[Dataset entries]
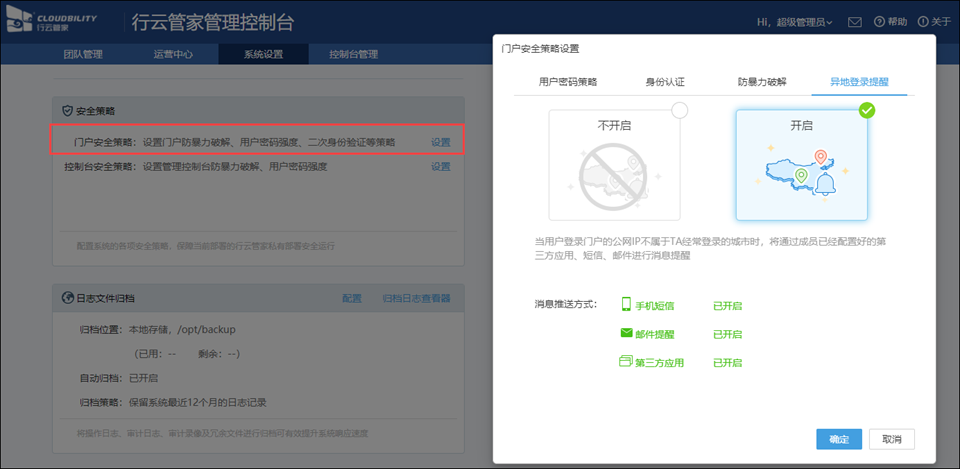Open the 团队管理 navigation menu
This screenshot has height=469, width=960.
tap(82, 54)
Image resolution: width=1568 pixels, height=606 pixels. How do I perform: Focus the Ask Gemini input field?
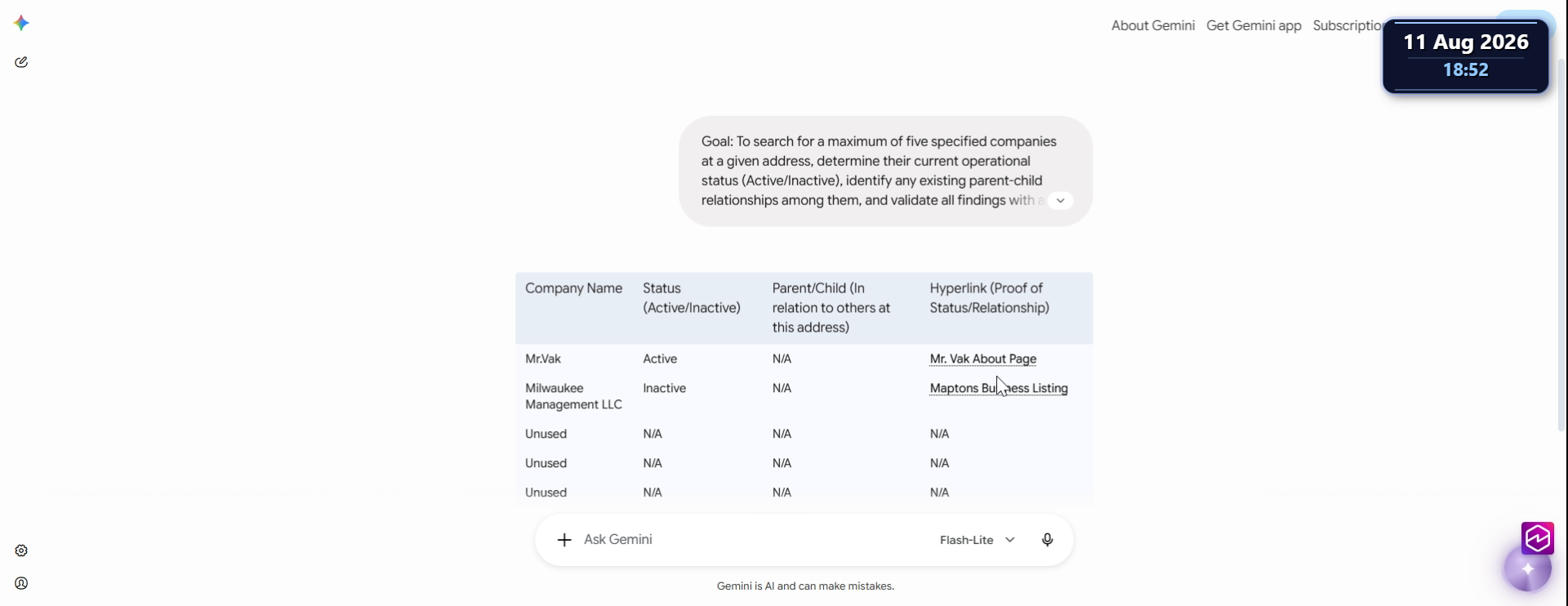point(751,540)
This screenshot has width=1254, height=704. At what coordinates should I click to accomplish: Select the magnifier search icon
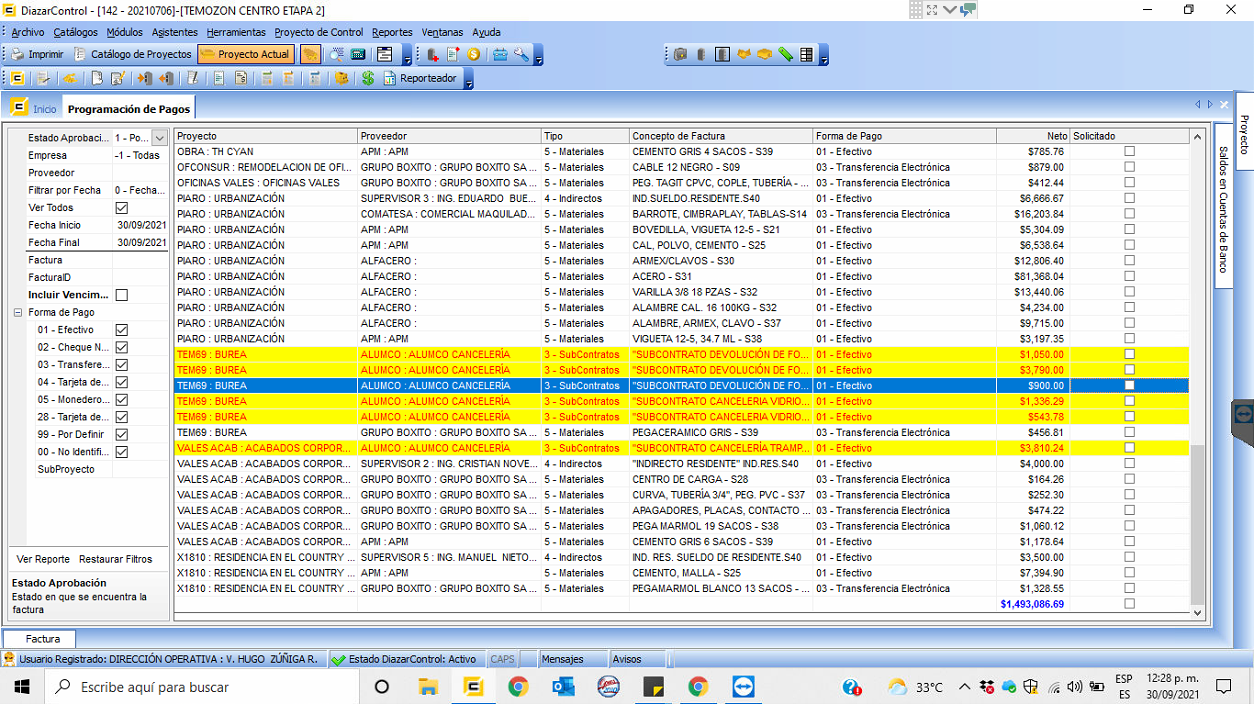pos(337,55)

[GOAL OF THE EXERCISE] Restate word for word, and only, the lines from the line that contains "Image resolution: width=1568" through the end of the data, both included; pictures are not part of the copy.

[EXERCISE SOLUTION]
Image resolution: width=1568 pixels, height=606 pixels. How do I perform: Focus the Ask Gemini input field?
point(751,540)
This screenshot has width=1254, height=704. At what coordinates should I click to accomplish: Select the magnifier search icon
pos(337,55)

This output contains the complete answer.